::: Entries supplied :::

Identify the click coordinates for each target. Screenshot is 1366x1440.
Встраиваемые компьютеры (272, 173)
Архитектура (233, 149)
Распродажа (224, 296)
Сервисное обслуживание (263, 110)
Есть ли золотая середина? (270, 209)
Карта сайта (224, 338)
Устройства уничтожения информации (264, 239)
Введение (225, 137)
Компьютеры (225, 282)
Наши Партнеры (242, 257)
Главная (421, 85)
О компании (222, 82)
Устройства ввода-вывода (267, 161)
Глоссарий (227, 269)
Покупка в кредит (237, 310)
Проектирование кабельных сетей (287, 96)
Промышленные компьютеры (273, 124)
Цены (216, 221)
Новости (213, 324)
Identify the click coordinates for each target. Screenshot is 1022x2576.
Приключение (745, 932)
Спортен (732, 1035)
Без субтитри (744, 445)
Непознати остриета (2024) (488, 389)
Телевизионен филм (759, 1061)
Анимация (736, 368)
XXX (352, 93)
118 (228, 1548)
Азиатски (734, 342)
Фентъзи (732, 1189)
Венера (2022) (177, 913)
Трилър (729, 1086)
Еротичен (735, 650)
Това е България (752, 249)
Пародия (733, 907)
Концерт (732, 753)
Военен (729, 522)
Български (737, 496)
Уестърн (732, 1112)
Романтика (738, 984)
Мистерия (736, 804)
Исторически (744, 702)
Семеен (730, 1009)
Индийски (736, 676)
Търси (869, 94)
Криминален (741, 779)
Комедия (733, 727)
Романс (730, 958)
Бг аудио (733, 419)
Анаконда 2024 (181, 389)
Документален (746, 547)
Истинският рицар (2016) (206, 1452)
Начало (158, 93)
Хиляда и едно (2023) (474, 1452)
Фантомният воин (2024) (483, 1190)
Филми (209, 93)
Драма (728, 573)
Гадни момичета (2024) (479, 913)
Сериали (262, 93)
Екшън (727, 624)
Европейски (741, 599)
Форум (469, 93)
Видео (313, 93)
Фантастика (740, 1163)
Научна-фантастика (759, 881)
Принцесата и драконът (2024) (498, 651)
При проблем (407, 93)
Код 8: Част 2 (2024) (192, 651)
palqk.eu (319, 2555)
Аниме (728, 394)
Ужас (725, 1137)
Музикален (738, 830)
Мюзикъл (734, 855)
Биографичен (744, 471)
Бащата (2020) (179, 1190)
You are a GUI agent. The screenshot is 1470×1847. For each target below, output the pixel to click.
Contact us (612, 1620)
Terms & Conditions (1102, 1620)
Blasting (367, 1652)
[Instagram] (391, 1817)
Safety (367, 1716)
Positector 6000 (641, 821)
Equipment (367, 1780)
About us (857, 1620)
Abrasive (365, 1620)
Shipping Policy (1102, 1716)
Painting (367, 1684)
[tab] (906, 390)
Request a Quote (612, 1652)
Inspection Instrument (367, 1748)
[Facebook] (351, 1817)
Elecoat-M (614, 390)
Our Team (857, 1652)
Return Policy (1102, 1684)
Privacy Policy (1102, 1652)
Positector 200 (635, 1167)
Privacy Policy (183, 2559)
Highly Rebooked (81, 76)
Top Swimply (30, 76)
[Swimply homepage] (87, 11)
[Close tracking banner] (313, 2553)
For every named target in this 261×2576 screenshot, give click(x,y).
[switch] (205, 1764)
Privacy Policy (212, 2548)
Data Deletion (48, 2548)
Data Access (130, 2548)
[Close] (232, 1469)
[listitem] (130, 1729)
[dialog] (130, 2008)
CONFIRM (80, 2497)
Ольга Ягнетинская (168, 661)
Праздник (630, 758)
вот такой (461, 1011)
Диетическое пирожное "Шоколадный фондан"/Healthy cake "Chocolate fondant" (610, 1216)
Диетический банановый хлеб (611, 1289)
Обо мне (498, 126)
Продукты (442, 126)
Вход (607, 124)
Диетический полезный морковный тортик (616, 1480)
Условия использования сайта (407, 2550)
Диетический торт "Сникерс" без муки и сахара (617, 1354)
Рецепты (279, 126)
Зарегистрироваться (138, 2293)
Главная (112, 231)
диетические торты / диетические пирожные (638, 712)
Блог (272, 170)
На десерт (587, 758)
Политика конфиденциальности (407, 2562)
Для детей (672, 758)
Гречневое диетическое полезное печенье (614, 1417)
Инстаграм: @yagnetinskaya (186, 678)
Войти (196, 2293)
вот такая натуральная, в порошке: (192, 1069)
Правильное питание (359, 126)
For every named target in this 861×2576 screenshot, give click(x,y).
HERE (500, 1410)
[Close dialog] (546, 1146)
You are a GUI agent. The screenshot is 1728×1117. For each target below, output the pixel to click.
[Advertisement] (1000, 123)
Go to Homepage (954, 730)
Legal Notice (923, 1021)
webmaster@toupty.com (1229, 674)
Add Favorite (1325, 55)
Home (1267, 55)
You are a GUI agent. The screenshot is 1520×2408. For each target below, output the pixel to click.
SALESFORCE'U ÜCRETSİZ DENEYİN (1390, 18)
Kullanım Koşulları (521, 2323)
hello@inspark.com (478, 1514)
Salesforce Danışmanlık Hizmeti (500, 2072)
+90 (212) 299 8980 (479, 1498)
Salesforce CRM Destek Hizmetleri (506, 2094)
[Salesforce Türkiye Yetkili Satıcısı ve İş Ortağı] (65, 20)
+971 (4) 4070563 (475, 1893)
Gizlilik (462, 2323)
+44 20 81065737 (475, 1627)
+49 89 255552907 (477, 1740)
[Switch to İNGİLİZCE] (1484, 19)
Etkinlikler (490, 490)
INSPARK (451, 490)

:::

— Task brief —
Could you set down each entry above word for word?

— Answer box —
Identify the click coordinates for each target. Screenshot is 1366x1440.
Встраиваемые компьютеры (272, 173)
Архитектура (233, 149)
Распродажа (224, 296)
Сервисное обслуживание (263, 110)
Есть ли золотая середина? (270, 209)
Карта сайта (224, 338)
Устройства уничтожения информации (264, 239)
Введение (225, 137)
Компьютеры (225, 282)
Наши Партнеры (242, 257)
Главная (421, 85)
О компании (222, 82)
Устройства ввода-вывода (267, 161)
Глоссарий (227, 269)
Покупка в кредит (237, 310)
Проектирование кабельных сетей (287, 96)
Промышленные компьютеры (273, 124)
Цены (216, 221)
Новости (213, 324)
Identify the click coordinates for each target. Screenshot is 1022x2576.
Приключение (745, 932)
Спортен (732, 1035)
Без субтитри (744, 445)
Непознати остриета (2024) (488, 389)
Телевизионен филм (759, 1061)
Анимация (736, 368)
XXX (352, 93)
118 (228, 1548)
Азиатски (734, 342)
Фентъзи (732, 1189)
Венера (2022) (177, 913)
Трилър (729, 1086)
Еротичен (735, 650)
Това е България (752, 249)
Пародия (733, 907)
Концерт (732, 753)
Военен (729, 522)
Български (737, 496)
Уестърн (732, 1112)
Романтика (738, 984)
Мистерия (736, 804)
Исторически (744, 702)
Семеен (730, 1009)
Индийски (736, 676)
Търси (869, 94)
Криминален (741, 779)
Комедия (733, 727)
Романс (730, 958)
Бг аудио (733, 419)
Анаконда 2024 (181, 389)
Документален (746, 547)
Истинският рицар (2016) (206, 1452)
Начало (158, 93)
Хиляда и едно (2023) (474, 1452)
Фантомният воин (2024) (483, 1190)
Филми (209, 93)
Драма (728, 573)
Гадни момичета (2024) (479, 913)
Сериали (262, 93)
Екшън (727, 624)
Европейски (741, 599)
Форум (469, 93)
Видео (313, 93)
Фантастика (740, 1163)
Научна-фантастика (759, 881)
Принцесата и драконът (2024) (498, 651)
При проблем (407, 93)
Код 8: Част 2 (2024) (192, 651)
palqk.eu (319, 2555)
Аниме (728, 394)
Ужас (725, 1137)
Музикален (738, 830)
Мюзикъл (734, 855)
Биографичен (744, 471)
Бащата (2020) (179, 1190)
You are a GUI agent. The screenshot is 1470×1847. For each target below, output the pixel to click.
Contact us (612, 1620)
Terms & Conditions (1102, 1620)
Blasting (367, 1652)
[Instagram] (391, 1817)
Safety (367, 1716)
Positector 6000 (641, 821)
Equipment (367, 1780)
About us (857, 1620)
Abrasive (365, 1620)
Shipping Policy (1102, 1716)
Painting (367, 1684)
[tab] (906, 390)
Request a Quote (612, 1652)
Inspection Instrument (367, 1748)
[Facebook] (351, 1817)
Elecoat-M (614, 390)
Our Team (857, 1652)
Return Policy (1102, 1684)
Privacy Policy (1102, 1652)
Positector 200 (635, 1167)
Privacy Policy (183, 2559)
Highly Rebooked (81, 76)
Top Swimply (30, 76)
[Swimply homepage] (87, 11)
[Close tracking banner] (313, 2553)
For every named target in this 261×2576 screenshot, give click(x,y).
[switch] (205, 1764)
Privacy Policy (212, 2548)
Data Deletion (48, 2548)
Data Access (130, 2548)
[Close] (232, 1469)
[listitem] (130, 1729)
[dialog] (130, 2008)
CONFIRM (80, 2497)
Ольга Ягнетинская (168, 661)
Праздник (630, 758)
вот такой (461, 1011)
Диетическое пирожное "Шоколадный фондан"/Healthy cake "Chocolate fondant" (610, 1216)
Диетический банановый хлеб (611, 1289)
Обо мне (498, 126)
Продукты (442, 126)
Вход (607, 124)
Диетический полезный морковный тортик (616, 1480)
Условия использования сайта (407, 2550)
Диетический торт "Сникерс" без муки и сахара (617, 1354)
Рецепты (279, 126)
Зарегистрироваться (138, 2293)
Главная (112, 231)
диетические торты / диетические пирожные (638, 712)
Блог (272, 170)
На десерт (587, 758)
Политика конфиденциальности (407, 2562)
Для детей (672, 758)
Гречневое диетическое полезное печенье (614, 1417)
Инстаграм: @yagnetinskaya (186, 678)
Войти (196, 2293)
вот такая натуральная, в порошке: (192, 1069)
Правильное питание (359, 126)
For every named target in this 861×2576 screenshot, give click(x,y).
HERE (500, 1410)
[Close dialog] (546, 1146)
You are a GUI agent. The screenshot is 1728×1117. For each target below, output the pixel to click.
[Advertisement] (1000, 123)
Go to Homepage (954, 730)
Legal Notice (923, 1021)
webmaster@toupty.com (1229, 674)
Add Favorite (1325, 55)
Home (1267, 55)
You are a GUI agent. The screenshot is 1520×2408. For each target below, output the pixel to click.
SALESFORCE'U ÜCRETSİZ DENEYİN (1390, 18)
Kullanım Koşulları (521, 2323)
hello@inspark.com (478, 1514)
Salesforce Danışmanlık Hizmeti (500, 2072)
+90 (212) 299 8980 (479, 1498)
Salesforce CRM Destek Hizmetleri (506, 2094)
[Salesforce Türkiye Yetkili Satıcısı ve İş Ortağı] (65, 20)
+971 (4) 4070563 (475, 1893)
Gizlilik (462, 2323)
+44 20 81065737 (475, 1627)
+49 89 255552907 (477, 1740)
[Switch to İNGİLİZCE] (1484, 19)
Etkinlikler (490, 490)
INSPARK (451, 490)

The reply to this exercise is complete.